Bath travel guide: the day-trip shape, where to eat, and Stonehenge as the add-on
A personal Bath travel guide. The city as a day trip, Hotel Indigo if you stay over, Sunday roast at the Bathwick, and Stonehenge as the easy add-on.
Bath is the small Georgian town on the western edge of England that most travelers see in a single day from London. The Roman bath complex (the city's namesake), the medieval abbey, the eighteenth-century townscape, and the river with the weir under the Pulteney Bridge all sit inside an area you can walk across in fifteen minutes. The version of the trip a first visitor takes is the day-trip version, and that is a good trip. The version a second visitor takes, or the visitor who is also doing Stonehenge or is using Bath as a weekend break from London, is an overnight, and that one rewards the stay.
The bathing side of Bath (the Roman Baths museum, the modern Thermae Bath Spa rooftop pool, the Sacred Spring) lives mostly inside the spa-day cross-list for this atlas. This writeup is the rest of the trip. Where to stay, where to eat, the long walk along the river, and the Stonehenge add-on.
On this page
- Day trip vs overnight
- Festivals and big annual events
- Where to stay if you stay over
- Sunday roast at the Bathwick
- Walking the river, the weir, and the viaduct
- The Roman Baths and Thermae Bath Spa
- Stonehenge as the Bath-Salisbury add-on
- Where to eat in town
Day trip vs overnight
The day-trip shape is the right one for most first visits. Train from London Paddington on Great Western Railway, about 90 minutes each way to Bath Spa station. Out of the station, ten minutes' walk to the Roman Baths and the abbey. Lunch in town. The afternoon at Thermae Bath Spa if you booked the rooftop slot. Dinner before the last train back. The whole day comes in under fifteen hours door-to-door from central London and you have done the small list of things Bath is famous for.

#### Dataset section:
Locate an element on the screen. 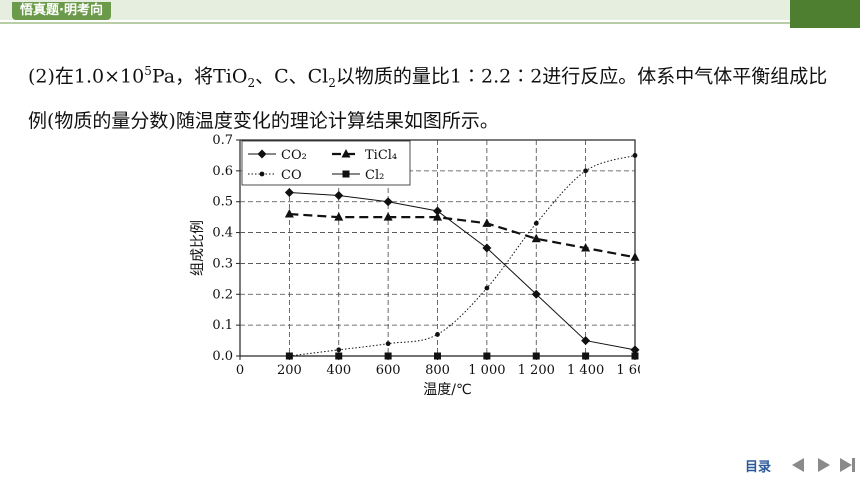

#### Complete the following:
(1) From the Bath travel guide, reproduce verbatim the stretch from "Bath travel guide: the" through "the easy add-on.".
(2) According to the Bath travel guide, roughly how long does the train journey from London Paddington to Bath Spa station take in each direction?

#### Answers below:
(1)
Bath travel guide: the day-trip shape, where to eat, and Stonehenge as the add-on
A personal Bath travel guide. The city as a day trip, Hotel Indigo if you stay over, Sunday roast at the Bathwick, and Stonehenge as the easy add-on.

(2) About 90 minutes each way.